La majorité des multinationales qui s’implantent en Afrique ou ailleurs ont une approche de la responsabilité sociale qui s’articule du haut vers le bas. Ces entreprises étrangères contribuent certes au développement socioéconomique des communautés, mais est-ce que cela correspond aux besoins réels de la collectivité? Armel Brice Adanhounme, professeur de relations industrielles à l’École de gestion de l’Université du Québec à Trois-Rivières (UQTR) s’intéresse au rôle des acteurs locaux dans la gouvernance des entreprises en s’inspirant du modèle inverse, une approche du bas vers le haut.

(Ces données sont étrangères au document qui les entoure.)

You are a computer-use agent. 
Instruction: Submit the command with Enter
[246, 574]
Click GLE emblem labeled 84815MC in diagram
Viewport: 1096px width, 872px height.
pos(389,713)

Le développement des entreprises multinationales en Afrique subsaharienne engendre des changements importants dans la vie des communautés où elles s’implantent. Elles assument certes leurs responsabilités sociales en finançant par exemple certaines infrastructures essentielles à leur projet, comme la construction de routes, d’écoles, de centre de santé, etc. «Mais dans cette perspective de gouvernance, est-ce que l’entreprise tient vraiment compte des besoins réels des gens du bas, ceux qui vivent dans les communautés concernées par leur venue?», questionne le professeur Adanhounme, natif du Bénin.
Dans le cadre des programmes, surtout philanthropiques, en responsabilité sociale par lesquelles les entreprises souhaitent partager avec leur communauté riveraine les richesses produites par leur exploitation, il se pose de plus en plus la question de la gouvernance de ces entreprises en vue du développement socioéconomique des communautés.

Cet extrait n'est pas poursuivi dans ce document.